Editorial: Election moves

The Kansas House should reject plans to move city and school board elections.

A bill that would move local city and school board elections to November in odd-numbered years narrowly passed the Kansas Senate on Thursday. The bill now goes to the House, which we hope will carefully weigh any possible benefit of this bill against the administrative costs and problems it will create.

The bill’s primary champion in the Senate is Sen. Mitch Holmes, R-St. John. The bill Holmes originally introduced would have moved local elections to November in even-numbered years, lumping them in with state and national contests AND making them partisan races. That was a terrible idea, which was rejected by the Senate Committee on Ethics and Elections, which instead passed a bill that would move the elections to November in odd-numbered years and keep them non-partisan.

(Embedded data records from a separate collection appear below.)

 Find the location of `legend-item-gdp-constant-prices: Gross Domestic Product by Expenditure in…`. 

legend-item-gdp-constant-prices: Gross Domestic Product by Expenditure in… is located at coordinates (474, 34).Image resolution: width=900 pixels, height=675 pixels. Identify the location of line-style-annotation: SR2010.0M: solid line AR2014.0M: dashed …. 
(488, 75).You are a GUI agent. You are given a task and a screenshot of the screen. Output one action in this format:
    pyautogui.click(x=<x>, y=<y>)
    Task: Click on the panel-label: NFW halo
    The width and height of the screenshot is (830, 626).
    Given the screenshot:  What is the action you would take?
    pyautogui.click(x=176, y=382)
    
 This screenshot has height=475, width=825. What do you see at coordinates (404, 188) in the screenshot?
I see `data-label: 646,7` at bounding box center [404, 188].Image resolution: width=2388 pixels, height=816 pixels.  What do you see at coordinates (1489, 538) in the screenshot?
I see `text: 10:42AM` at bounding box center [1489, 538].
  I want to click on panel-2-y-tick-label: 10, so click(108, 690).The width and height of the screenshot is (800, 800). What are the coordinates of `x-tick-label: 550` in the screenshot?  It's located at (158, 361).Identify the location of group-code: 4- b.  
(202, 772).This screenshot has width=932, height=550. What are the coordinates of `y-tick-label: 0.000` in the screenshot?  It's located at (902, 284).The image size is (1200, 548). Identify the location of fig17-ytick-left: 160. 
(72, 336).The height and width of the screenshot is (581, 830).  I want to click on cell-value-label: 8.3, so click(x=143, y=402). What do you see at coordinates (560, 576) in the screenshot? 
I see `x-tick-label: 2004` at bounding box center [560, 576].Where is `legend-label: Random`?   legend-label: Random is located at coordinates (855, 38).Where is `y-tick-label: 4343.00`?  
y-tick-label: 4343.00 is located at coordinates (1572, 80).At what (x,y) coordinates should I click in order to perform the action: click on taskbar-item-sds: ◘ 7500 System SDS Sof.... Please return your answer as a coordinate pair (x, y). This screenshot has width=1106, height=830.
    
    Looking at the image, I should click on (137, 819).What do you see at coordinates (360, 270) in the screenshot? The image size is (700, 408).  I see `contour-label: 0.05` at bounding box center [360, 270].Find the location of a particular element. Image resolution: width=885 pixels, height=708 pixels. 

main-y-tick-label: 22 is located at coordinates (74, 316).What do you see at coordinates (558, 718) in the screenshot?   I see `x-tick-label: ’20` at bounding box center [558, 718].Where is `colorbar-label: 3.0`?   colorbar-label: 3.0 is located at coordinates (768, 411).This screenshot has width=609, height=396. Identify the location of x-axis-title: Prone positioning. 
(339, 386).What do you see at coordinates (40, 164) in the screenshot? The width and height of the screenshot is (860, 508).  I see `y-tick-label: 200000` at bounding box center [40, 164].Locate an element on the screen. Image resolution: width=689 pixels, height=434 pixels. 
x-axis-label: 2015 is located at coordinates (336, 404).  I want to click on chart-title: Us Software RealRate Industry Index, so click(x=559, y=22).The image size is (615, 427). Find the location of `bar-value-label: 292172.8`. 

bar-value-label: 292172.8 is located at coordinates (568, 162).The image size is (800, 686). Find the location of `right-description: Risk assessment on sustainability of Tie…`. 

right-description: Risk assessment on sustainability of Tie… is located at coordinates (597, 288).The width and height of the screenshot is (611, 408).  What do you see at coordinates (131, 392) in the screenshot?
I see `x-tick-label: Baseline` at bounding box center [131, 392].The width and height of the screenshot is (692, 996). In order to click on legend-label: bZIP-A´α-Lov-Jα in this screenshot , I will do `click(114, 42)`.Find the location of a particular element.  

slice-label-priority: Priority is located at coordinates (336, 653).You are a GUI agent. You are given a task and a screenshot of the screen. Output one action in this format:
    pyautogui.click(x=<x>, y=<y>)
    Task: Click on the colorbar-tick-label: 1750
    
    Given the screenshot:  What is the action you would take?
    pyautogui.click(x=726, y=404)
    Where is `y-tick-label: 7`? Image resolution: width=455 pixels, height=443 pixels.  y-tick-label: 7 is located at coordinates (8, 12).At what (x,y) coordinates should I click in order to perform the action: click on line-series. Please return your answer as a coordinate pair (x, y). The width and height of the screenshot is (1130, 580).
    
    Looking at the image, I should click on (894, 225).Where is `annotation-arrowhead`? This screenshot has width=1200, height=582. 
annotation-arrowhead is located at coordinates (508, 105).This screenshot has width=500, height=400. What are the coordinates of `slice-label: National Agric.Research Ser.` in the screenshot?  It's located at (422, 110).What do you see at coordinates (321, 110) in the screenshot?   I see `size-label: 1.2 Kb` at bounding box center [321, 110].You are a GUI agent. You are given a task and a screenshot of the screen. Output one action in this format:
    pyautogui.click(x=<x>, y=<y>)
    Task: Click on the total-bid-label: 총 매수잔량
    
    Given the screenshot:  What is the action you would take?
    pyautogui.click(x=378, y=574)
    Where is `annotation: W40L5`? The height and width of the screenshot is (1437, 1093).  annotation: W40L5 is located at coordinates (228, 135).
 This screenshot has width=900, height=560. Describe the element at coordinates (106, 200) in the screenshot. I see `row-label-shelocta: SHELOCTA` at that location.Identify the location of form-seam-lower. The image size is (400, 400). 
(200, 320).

What, exactly does this bill accomplish? It keeps local elections non-partisan, which is good, but it introduces a number of other undesirable changes. Primary elections would be held in August, meaning that school board and city election campaigns would be much longer and probably more expensive. It also requires local officials to take office in January, which is particularly problematic for school board members who would be forced to begin their terms in the middle of an academic and fiscal year instead of in June, as they do now. Changing the election cycle also will create some added expenses for cities and school districts.

So why are we doing this?

Holmes contends that moving the elections to November will improve turnout and claimed during the Senate debate that data from other states showed that moving elections to the fall would accomplish that goal. However, research presented last year to the Legislature’s Special Committee on Ethics, Elections and Local Government was based on the effect of moving elections to November in even-numbered years, which Holmes made clear he still supports. That raises the question of whether Holmes and other supporters of this bill are looking at moving local elections to November in odd-numbered years primarily as an interim step to the ultimate goal of making them partisan and combining them with state and national elections in even-numbered years.

During the Senate debate, Holmes also chastised opponents of the bill for being unwilling to make a change and told senators that voters will welcome the election move. “This is not controversial to John Q. Public,” he said. Yet, he also acknowledged that opponents of moving the elections had inundated lawmakers with petitions against the bill. Doesn’t that indicate that “John Q. Public” is at least a little concerned about this change?

The bottom line is that legislators have failed to make the case that this change is needed. Other measures, such as increasing the use of mail ballots, would be a far more logical step to try to boost voter participation. It would be less expensive to try and would avoid the upheaval of changing election calendars and local terms of office.

The Kansas House still has a chance to stop this ill-conceived plan. Kansans should tell their representatives to leave the state’s local election process alone.